Wielu użytkowników indywidualnych oraz właścicieli małych firm decyduje się na bezpłatny VPN. Jednak eksperci do spraw cyberbezpieczeństwa przestrzegają przed używaniem darmowych wirtualnych sieci prywatnych. Jedną z wad tej opcji jest konieczność ciągłego obcowania z natrętnymi reklamami. Nieraz się zdarza, iż klikając w wyskakujące okienka, można zainstalować złośliwe oprogramowanie. Czasami malware ukrywa się pod płaszczykiem bezpłatnego VPN-a.
Poza tym istnieje poważne ryzyko, iż dostawca udostępniający bezpłatnie VPN rejestruje dane dotyczące przeglądania, a następnie sprzedaje je na czarnym rynku. Dostawcy płatnego VPN-a stosują politykę „no-log”, co oznacza, że nie tworzą dzienników dotyczących aktywności online klienta.
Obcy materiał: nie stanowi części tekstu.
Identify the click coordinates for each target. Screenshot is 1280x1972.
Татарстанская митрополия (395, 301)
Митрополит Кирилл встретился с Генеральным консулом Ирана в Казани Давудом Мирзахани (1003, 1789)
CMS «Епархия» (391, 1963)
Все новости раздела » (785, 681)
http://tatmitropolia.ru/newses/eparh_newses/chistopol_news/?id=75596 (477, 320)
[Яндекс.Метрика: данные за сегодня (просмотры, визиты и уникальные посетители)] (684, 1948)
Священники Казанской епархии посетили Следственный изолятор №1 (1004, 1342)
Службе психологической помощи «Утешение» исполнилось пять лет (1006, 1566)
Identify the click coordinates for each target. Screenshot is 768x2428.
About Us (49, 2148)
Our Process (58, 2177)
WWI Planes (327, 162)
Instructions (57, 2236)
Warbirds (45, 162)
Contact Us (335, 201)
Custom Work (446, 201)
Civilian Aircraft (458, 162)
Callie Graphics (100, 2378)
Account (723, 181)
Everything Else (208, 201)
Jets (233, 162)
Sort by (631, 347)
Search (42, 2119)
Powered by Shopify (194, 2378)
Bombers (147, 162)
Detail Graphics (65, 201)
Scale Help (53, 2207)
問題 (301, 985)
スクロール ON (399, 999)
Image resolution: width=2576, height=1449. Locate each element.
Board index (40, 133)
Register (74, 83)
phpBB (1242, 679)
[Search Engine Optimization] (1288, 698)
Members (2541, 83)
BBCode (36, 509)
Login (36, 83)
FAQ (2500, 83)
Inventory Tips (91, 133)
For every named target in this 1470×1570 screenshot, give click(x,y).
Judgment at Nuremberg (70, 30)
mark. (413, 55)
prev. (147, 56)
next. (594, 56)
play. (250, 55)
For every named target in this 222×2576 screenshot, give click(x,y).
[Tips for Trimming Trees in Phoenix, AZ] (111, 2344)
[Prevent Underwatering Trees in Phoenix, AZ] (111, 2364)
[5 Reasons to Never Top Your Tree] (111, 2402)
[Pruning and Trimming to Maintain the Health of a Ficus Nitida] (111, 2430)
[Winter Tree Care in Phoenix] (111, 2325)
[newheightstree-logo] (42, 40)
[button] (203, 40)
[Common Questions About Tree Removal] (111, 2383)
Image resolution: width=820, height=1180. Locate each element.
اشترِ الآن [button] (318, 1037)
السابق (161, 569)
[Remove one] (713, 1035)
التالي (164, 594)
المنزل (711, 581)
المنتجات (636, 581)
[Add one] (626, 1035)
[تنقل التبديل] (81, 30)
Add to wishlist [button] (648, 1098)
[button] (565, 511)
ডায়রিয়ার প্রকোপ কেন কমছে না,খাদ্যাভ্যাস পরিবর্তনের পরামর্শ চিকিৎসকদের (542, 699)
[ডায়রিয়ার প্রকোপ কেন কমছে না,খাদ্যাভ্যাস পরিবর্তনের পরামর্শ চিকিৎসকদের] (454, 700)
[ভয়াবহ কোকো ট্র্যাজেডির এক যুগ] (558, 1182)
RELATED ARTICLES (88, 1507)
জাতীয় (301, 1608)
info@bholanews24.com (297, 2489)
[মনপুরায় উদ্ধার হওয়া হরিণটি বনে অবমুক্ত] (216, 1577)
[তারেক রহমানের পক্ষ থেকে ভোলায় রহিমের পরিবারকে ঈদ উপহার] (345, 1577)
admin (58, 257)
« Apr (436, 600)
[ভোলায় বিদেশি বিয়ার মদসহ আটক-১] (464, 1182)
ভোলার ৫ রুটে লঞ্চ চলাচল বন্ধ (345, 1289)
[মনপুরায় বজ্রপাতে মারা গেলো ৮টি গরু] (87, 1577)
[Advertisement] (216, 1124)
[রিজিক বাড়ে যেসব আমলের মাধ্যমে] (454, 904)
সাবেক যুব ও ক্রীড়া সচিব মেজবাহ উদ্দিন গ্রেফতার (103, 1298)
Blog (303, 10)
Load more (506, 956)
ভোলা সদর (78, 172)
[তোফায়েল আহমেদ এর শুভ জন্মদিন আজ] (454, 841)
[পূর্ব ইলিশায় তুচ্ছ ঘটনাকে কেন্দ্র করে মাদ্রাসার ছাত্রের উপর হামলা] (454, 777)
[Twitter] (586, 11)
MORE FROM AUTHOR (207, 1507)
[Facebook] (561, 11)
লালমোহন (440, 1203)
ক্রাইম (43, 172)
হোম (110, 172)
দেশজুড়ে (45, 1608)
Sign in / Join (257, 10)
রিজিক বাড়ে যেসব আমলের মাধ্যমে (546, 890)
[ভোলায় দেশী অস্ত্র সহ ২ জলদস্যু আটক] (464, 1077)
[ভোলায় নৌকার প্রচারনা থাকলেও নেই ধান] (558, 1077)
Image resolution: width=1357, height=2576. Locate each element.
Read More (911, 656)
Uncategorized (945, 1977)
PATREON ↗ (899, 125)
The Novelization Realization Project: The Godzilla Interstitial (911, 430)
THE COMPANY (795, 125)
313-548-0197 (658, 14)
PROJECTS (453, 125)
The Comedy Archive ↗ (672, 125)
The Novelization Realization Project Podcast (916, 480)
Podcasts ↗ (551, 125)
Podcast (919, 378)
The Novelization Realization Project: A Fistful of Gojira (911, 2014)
Innym problemem są wycieki oryginalnych adresów IP, które są przekazywane poza szyfrowany tunel VPN. To mija się całkowicie z podstawowym celem korzystania z wirtualnej sieci prywatnej.
Dostawcy usług internetowych muszą stosować się do podstawowych wytycznych związanych z gromadzeniem danych klientów, ich kontrolą i innych. W przypadku darmowych usług VPN usługodawca bardzo często zmienia zasady w dowolnym momencie, bez powiadamiania o nich użytkownika. Dlatego należy się dobrze zastanowić, zanim zainstaluje się na swoim urządzeniu takie bezpłatne rozwiązanie, ponieważ skutek dotyczący bezpieczeństwa naszych danych może być odwrotny od zamierzonego.